I’m going to be a little deep with you today. I hope that’s ok. After all, I’m a Victorian and the gloomy pallor of coronavirus descending on us has driven quite a few of us toward some deep contemplation recently.
For me, I’ve also been driven toward some reading with more home time and less ferrying of teenagers to sports and social events – a silver lining perhaps. I’ve lately been meandering through “Sand Talk – How Indigenous Thinking Can Save The World” by Tyson Yunkaporta.
The title was what got me. I like being challenged to think differently or to view my world from a different angle.
There’s a passage in there that I’d like to share with you:
“Our knowledge endures because everybody carries a part of it, no matter how fragmentary. If you want to see the pattern of the creation you talk to everybody and you listen carefully. Authentic knowledge processes are easy to verify if you are familiar with the pattern – each part reflects the design of the whole system. If the pattern is present, the knowledge is true, whether the speaker is wearing a grass skirt or a business suit or a school uniform.”
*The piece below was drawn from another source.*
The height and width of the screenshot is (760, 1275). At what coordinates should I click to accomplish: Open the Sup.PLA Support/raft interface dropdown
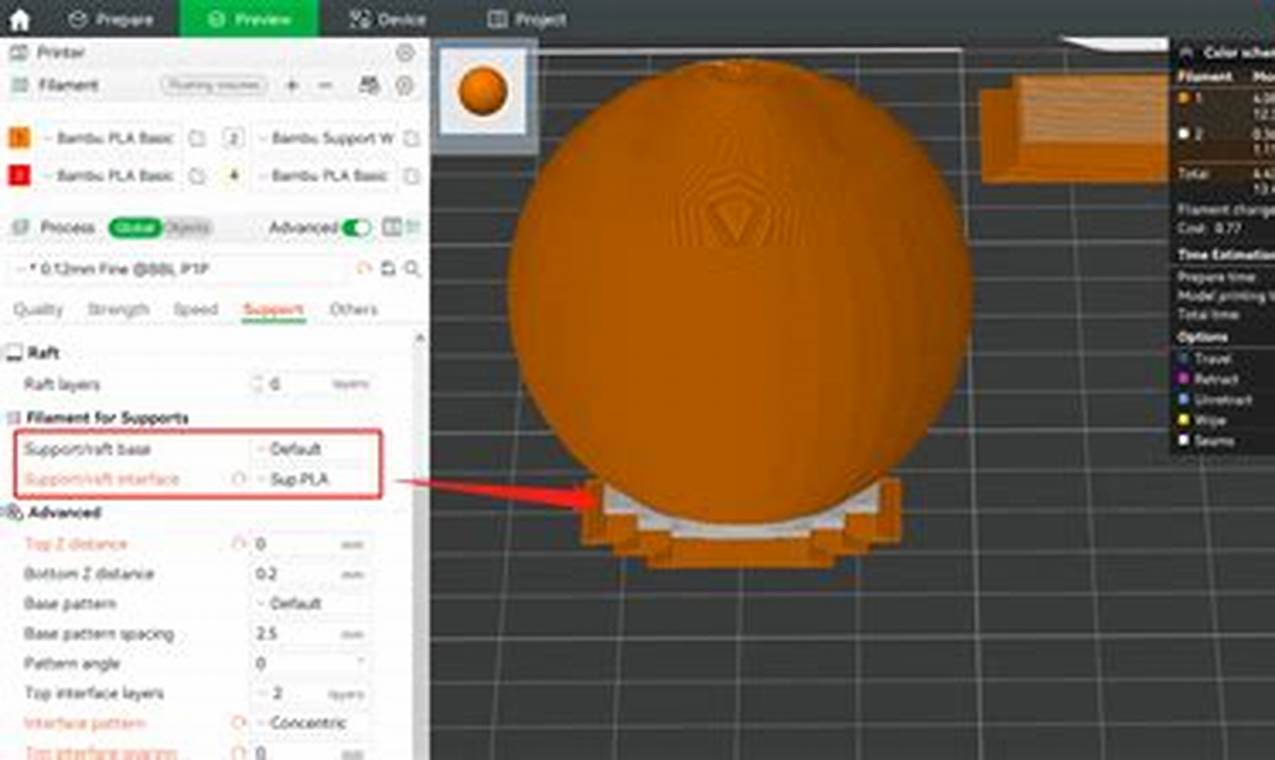click(x=300, y=480)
It got me wondering a handful of deep and meaningful questions that might be worth leaders and educators just occasionally contemplating. Questions like:
- Do your students feel like a critical a part of your school system?
- Or do they feel like the system of your school merely does things to them as the helpless individuals forced into to it?
- And what about your staff?
- And then what about your parents?
Finally, I wondered what the pattern is of your school. How is the experience of going to your school imprinted upon your students as an identifiable, verifable feature?
It’s good to go deep occasionally. It stops one thinking about viruses for a bit anyway.